══ Extracted information

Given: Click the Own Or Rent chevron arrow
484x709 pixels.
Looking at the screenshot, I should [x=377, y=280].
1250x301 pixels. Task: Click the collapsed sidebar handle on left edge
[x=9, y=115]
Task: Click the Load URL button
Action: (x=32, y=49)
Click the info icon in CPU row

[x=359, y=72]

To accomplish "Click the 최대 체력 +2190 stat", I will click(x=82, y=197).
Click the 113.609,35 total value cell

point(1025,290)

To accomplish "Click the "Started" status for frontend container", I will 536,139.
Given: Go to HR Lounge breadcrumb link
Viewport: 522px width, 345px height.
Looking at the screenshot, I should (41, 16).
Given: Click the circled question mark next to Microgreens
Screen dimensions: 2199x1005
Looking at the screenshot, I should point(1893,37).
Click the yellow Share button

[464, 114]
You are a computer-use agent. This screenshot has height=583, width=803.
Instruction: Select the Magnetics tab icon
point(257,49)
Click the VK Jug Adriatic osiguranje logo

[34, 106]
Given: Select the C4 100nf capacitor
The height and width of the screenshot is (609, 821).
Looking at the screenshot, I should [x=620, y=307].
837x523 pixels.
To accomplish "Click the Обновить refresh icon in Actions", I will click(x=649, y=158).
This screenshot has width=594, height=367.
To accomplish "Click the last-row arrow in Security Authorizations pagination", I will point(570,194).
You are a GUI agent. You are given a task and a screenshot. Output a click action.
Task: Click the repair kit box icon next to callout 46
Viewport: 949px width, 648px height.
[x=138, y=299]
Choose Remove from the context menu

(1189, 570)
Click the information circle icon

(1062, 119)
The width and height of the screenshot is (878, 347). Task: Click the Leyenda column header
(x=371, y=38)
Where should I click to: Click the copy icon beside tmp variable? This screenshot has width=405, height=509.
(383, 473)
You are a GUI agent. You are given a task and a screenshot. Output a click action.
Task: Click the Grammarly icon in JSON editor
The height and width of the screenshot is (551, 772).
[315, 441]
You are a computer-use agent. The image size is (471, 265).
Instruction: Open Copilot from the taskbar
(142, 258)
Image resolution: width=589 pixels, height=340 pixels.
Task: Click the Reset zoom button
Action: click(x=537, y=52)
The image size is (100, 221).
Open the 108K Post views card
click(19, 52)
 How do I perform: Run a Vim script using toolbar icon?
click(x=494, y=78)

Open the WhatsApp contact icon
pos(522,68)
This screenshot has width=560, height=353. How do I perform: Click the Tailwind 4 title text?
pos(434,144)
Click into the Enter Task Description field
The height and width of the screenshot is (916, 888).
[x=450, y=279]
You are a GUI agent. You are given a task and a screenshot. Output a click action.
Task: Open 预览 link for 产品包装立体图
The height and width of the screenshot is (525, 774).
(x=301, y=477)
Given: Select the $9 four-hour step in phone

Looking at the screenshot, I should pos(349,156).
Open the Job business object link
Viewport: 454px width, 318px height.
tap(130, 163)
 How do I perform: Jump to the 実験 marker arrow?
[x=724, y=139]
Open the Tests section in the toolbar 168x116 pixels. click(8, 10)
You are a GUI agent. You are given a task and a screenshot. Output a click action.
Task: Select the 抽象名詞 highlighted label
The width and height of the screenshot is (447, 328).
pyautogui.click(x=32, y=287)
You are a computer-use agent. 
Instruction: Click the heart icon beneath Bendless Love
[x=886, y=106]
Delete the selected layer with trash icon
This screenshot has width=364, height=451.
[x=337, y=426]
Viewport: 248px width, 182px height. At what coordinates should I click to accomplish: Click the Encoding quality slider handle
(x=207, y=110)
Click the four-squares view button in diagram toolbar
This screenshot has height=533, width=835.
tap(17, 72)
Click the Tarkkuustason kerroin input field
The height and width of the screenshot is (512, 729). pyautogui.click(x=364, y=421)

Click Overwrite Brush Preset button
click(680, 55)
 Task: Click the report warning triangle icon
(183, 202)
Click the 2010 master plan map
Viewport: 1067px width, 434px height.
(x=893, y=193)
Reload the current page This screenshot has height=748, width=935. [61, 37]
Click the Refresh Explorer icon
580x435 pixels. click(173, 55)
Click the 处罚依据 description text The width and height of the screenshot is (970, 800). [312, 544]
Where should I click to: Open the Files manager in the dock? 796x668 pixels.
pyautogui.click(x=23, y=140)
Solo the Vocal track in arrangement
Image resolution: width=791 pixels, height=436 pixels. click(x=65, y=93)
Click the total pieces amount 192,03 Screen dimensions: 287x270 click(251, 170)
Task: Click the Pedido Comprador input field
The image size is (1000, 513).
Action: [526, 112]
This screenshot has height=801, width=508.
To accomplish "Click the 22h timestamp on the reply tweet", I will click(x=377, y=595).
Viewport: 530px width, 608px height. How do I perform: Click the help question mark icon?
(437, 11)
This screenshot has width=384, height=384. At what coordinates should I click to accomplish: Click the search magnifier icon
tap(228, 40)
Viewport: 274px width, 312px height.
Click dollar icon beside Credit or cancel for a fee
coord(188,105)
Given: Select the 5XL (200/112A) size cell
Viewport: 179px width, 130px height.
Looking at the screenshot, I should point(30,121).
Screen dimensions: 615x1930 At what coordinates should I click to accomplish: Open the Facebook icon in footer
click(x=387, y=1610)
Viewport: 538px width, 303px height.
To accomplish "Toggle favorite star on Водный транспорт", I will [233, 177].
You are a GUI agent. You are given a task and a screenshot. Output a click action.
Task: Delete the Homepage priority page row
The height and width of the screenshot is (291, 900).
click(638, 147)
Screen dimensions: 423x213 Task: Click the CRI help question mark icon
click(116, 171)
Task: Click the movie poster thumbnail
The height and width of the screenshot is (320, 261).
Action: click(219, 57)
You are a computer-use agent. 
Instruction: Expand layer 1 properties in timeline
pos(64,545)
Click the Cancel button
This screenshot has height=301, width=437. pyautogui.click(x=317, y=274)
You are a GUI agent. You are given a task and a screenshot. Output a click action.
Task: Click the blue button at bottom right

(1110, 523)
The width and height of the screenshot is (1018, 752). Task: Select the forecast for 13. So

════

Retype all of the lines shown above, keeping each one exact.

§ **Answer to this problem**:
Given: Click the Own Or Rent chevron arrow
484x709 pixels.
Looking at the screenshot, I should [x=377, y=280].
1250x301 pixels. Task: Click the collapsed sidebar handle on left edge
[x=9, y=115]
Task: Click the Load URL button
Action: (x=32, y=49)
Click the info icon in CPU row

[x=359, y=72]

To accomplish "Click the 최대 체력 +2190 stat", I will click(x=82, y=197).
Click the 113.609,35 total value cell

point(1025,290)

To accomplish "Click the "Started" status for frontend container", I will 536,139.
Given: Go to HR Lounge breadcrumb link
Viewport: 522px width, 345px height.
Looking at the screenshot, I should (41, 16).
Given: Click the circled question mark next to Microgreens
Screen dimensions: 2199x1005
Looking at the screenshot, I should point(1893,37).
Click the yellow Share button

[464, 114]
You are a computer-use agent. This screenshot has height=583, width=803.
Instruction: Select the Magnetics tab icon
point(257,49)
Click the VK Jug Adriatic osiguranje logo

[34, 106]
Given: Select the C4 100nf capacitor
The height and width of the screenshot is (609, 821).
Looking at the screenshot, I should [x=620, y=307].
837x523 pixels.
To accomplish "Click the Обновить refresh icon in Actions", I will click(x=649, y=158).
This screenshot has width=594, height=367.
To accomplish "Click the last-row arrow in Security Authorizations pagination", I will point(570,194).
You are a GUI agent. You are given a task and a screenshot. Output a click action.
Task: Click the repair kit box icon next to callout 46
Viewport: 949px width, 648px height.
[x=138, y=299]
Choose Remove from the context menu

(1189, 570)
Click the information circle icon

(1062, 119)
The width and height of the screenshot is (878, 347). Task: Click the Leyenda column header
(x=371, y=38)
Where should I click to: Click the copy icon beside tmp variable? This screenshot has width=405, height=509.
(383, 473)
You are a GUI agent. You are given a task and a screenshot. Output a click action.
Task: Click the Grammarly icon in JSON editor
The height and width of the screenshot is (551, 772).
[315, 441]
You are a computer-use agent. The image size is (471, 265).
Instruction: Open Copilot from the taskbar
(142, 258)
Image resolution: width=589 pixels, height=340 pixels.
Task: Click the Reset zoom button
Action: click(x=537, y=52)
The image size is (100, 221).
Open the 108K Post views card
click(19, 52)
 How do I perform: Run a Vim script using toolbar icon?
click(x=494, y=78)

Open the WhatsApp contact icon
pos(522,68)
This screenshot has width=560, height=353. How do I perform: Click the Tailwind 4 title text?
pos(434,144)
Click into the Enter Task Description field
The height and width of the screenshot is (916, 888).
[x=450, y=279]
You are a GUI agent. You are given a task and a screenshot. Output a click action.
Task: Open 预览 link for 产品包装立体图
The height and width of the screenshot is (525, 774).
(x=301, y=477)
Given: Select the $9 four-hour step in phone

Looking at the screenshot, I should pos(349,156).
Open the Job business object link
Viewport: 454px width, 318px height.
tap(130, 163)
 How do I perform: Jump to the 実験 marker arrow?
[x=724, y=139]
Open the Tests section in the toolbar 168x116 pixels. click(8, 10)
You are a GUI agent. You are given a task and a screenshot. Output a click action.
Task: Select the 抽象名詞 highlighted label
The width and height of the screenshot is (447, 328).
pyautogui.click(x=32, y=287)
You are a computer-use agent. 
Instruction: Click the heart icon beneath Bendless Love
[x=886, y=106]
Delete the selected layer with trash icon
This screenshot has width=364, height=451.
[x=337, y=426]
Viewport: 248px width, 182px height. At what coordinates should I click to accomplish: Click the Encoding quality slider handle
(x=207, y=110)
Click the four-squares view button in diagram toolbar
This screenshot has height=533, width=835.
tap(17, 72)
Click the Tarkkuustason kerroin input field
The height and width of the screenshot is (512, 729). pyautogui.click(x=364, y=421)

Click Overwrite Brush Preset button
click(680, 55)
 Task: Click the report warning triangle icon
(183, 202)
Click the 2010 master plan map
Viewport: 1067px width, 434px height.
(x=893, y=193)
Reload the current page This screenshot has height=748, width=935. [61, 37]
Click the Refresh Explorer icon
580x435 pixels. click(173, 55)
Click the 处罚依据 description text The width and height of the screenshot is (970, 800). [312, 544]
Where should I click to: Open the Files manager in the dock? 796x668 pixels.
pyautogui.click(x=23, y=140)
Solo the Vocal track in arrangement
Image resolution: width=791 pixels, height=436 pixels. click(x=65, y=93)
Click the total pieces amount 192,03 Screen dimensions: 287x270 click(251, 170)
Task: Click the Pedido Comprador input field
The image size is (1000, 513).
Action: [526, 112]
This screenshot has height=801, width=508.
To accomplish "Click the 22h timestamp on the reply tweet", I will click(x=377, y=595).
Viewport: 530px width, 608px height. How do I perform: Click the help question mark icon?
(437, 11)
This screenshot has width=384, height=384. At what coordinates should I click to accomplish: Click the search magnifier icon
tap(228, 40)
Viewport: 274px width, 312px height.
Click dollar icon beside Credit or cancel for a fee
coord(188,105)
Given: Select the 5XL (200/112A) size cell
Viewport: 179px width, 130px height.
Looking at the screenshot, I should point(30,121).
Screen dimensions: 615x1930 At what coordinates should I click to accomplish: Open the Facebook icon in footer
click(x=387, y=1610)
Viewport: 538px width, 303px height.
To accomplish "Toggle favorite star on Водный транспорт", I will [233, 177].
You are a GUI agent. You are given a task and a screenshot. Output a click action.
Task: Delete the Homepage priority page row
The height and width of the screenshot is (291, 900).
click(638, 147)
Screen dimensions: 423x213 Task: Click the CRI help question mark icon
click(116, 171)
Task: Click the movie poster thumbnail
The height and width of the screenshot is (320, 261).
Action: click(219, 57)
You are a computer-use agent. 
Instruction: Expand layer 1 properties in timeline
pos(64,545)
Click the Cancel button
This screenshot has height=301, width=437. pyautogui.click(x=317, y=274)
You are a GUI agent. You are given a task and a screenshot. Output a click action.
Task: Click the blue button at bottom right

(1110, 523)
The width and height of the screenshot is (1018, 752). Task: Select the forecast for 13. So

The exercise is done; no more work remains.